Lernen: Schlaue Rechnen mit den Fingern
Wenn Kinder beim Rechnen die Finger zu Hilfe nehmen, werden sie von Erwachsenen oft kritisch beäugt. Hartnäckig hält sich das Vorurteil, dies sei ein Zeichen für (spätere) Matheprobleme. Umso mehr dürfte das Ergebnis einer Untersuchung von Justine Dupont-Boime von der Université de Genève und Catherine Thevenot von der Université de Lausanne überraschen: Demnach neigen Sechsjährige, die über ein besonders gutes Arbeitsgedächtnis verfügen, eher dazu, Rechenaufgaben mit Hilfe ihrer Finger zu lösen – und fahren mit dieser Strategie zudem ziemlich gut.
Dupont-Boime und Thevenot ließen 84 Schweizer Kinder im Alter von fünf und sechs Jahren einfache Additionsaufgaben lösen. Mit einer versteckten Kamera zeichneten die Psychologinnen auf, ob die kleinen Versuchsteilnehmer dabei ihre Finger nutzten. Dazu waren die Probanden in der Vergangenheit zwar nicht ermutigt worden, man hatte es ihnen aber auch nicht verboten. Außerdem testen die Forscherinnen das Arbeitsgedächtnis der Kinder, also ihre Fähigkeit, Informationen kurzzeitig zu speichern und in Gedanken damit zu arbeiten.

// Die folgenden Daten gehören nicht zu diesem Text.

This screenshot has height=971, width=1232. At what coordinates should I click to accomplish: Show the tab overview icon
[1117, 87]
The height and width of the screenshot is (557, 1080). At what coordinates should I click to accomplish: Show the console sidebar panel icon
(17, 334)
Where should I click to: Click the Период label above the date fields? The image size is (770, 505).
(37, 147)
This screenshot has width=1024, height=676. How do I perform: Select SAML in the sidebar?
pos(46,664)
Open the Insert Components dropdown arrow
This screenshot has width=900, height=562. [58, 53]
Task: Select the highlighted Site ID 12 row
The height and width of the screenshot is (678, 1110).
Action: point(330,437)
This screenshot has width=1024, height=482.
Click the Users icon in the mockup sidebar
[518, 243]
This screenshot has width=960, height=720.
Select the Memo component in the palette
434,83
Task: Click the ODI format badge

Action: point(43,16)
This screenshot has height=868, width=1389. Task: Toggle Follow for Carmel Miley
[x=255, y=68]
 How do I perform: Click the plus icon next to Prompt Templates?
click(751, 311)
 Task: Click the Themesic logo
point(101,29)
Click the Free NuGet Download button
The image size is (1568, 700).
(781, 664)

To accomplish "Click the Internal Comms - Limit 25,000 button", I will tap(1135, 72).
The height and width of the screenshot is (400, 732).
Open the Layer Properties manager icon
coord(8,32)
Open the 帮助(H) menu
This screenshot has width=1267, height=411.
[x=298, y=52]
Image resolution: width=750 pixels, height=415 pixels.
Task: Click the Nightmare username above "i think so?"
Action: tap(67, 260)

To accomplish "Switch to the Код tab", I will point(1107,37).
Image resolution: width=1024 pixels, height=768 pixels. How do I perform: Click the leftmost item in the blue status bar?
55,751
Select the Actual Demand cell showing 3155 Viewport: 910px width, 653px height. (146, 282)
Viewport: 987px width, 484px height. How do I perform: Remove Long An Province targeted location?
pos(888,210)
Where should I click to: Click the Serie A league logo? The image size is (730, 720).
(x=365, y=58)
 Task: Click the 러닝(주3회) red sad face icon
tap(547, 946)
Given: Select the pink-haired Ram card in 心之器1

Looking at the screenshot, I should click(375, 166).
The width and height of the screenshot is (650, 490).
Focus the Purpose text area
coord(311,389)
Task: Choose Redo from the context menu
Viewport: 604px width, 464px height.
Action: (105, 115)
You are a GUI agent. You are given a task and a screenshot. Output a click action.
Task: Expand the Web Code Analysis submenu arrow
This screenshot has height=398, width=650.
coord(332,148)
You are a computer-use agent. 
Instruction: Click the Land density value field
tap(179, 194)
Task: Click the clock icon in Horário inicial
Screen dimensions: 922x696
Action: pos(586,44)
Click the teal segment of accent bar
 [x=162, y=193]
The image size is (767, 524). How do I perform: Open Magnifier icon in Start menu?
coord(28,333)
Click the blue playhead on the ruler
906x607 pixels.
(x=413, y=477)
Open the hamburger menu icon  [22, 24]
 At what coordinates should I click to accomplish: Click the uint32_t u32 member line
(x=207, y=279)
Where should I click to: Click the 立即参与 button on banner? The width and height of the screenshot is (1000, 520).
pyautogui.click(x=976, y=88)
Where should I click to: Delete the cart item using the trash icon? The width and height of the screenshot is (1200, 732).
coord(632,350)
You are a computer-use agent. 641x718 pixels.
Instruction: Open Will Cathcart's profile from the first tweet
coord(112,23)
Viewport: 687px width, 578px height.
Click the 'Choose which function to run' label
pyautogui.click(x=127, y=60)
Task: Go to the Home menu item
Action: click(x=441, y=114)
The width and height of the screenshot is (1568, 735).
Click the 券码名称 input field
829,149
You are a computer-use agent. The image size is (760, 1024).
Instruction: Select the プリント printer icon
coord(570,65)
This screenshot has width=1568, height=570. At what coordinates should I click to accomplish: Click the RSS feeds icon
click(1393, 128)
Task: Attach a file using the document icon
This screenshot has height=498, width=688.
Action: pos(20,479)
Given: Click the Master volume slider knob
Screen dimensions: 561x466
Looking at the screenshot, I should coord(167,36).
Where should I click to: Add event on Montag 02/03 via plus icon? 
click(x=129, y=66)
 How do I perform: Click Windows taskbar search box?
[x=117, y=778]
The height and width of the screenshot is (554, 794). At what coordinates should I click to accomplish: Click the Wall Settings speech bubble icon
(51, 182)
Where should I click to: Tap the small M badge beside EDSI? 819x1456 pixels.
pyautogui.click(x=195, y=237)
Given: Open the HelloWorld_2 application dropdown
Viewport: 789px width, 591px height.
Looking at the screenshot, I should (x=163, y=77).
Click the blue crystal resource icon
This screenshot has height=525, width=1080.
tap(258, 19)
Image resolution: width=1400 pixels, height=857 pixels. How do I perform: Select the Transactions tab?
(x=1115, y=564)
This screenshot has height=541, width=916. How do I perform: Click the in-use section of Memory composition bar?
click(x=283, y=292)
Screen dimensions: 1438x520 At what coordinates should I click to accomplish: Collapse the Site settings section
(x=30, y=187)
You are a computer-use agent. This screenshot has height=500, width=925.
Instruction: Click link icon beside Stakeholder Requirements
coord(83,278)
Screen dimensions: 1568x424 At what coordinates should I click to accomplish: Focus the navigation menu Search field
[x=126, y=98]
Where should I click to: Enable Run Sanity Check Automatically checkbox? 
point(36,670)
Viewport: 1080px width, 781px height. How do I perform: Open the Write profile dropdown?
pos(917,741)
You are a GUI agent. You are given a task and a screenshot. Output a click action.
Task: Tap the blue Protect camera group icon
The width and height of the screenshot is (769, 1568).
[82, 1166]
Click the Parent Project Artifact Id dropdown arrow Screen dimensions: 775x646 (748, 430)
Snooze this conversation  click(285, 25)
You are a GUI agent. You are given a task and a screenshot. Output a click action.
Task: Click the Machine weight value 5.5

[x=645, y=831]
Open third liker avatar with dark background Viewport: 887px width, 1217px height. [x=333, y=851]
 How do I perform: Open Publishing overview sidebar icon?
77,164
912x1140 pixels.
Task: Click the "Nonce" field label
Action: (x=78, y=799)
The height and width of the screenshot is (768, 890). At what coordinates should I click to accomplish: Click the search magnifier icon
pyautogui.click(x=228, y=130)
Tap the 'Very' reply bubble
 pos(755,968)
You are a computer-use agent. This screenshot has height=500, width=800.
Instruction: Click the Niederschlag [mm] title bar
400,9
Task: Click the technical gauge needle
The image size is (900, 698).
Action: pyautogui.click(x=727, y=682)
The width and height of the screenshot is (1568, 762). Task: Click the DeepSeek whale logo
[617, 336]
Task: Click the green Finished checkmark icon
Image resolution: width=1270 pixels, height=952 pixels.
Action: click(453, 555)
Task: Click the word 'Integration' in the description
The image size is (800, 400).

Bei der Auswertung stellten die Wissenschaftlerinnen fest, dass 52 Kinder mit den Fingern gerechnet hatten, 47 auch bei Summen über zehn. Zudem fanden sie einen positiven Zusammenhang zwischen Fingerrechnen, Kapazität des Gedächtnisses und der Anzahl an richtigen Lösungen. Kinder, die über ein gutes Arbeitsgedächtnis verfügten und besser rechneten, nutzten tendenziell auch eine effektivere Strategie, um Rechenergebnisse an ihren Fingern abzuzählen. Im Gegensatz zu Altersgenossen, die teils mühsam versuchten, beide Summanden mit ihren Händen darzustellen, zählten sie vom ersten Summanden an aufwärts, begannen also beispielsweise bei der Aufgabe 7 + 4 von sieben an mit vier Fingern aufwärtszuzählen.
Dupont-Boime und Thevenot vermuten, dass Kinder mit schwächerem Arbeitsgedächtnis weniger dazu in der Lage sind, sich diese Strategie zu erschließen. Gerade Schüler, die sich anfangs mit Mathe schwertun, könnten davon profitieren, wenn das Fingerrechnen in den ersten Schuljahren explizit gelehrt würde – und zwar in ebenjener Variante, die dabei zu helfen scheint, Rechenaufgaben besser zu lösen.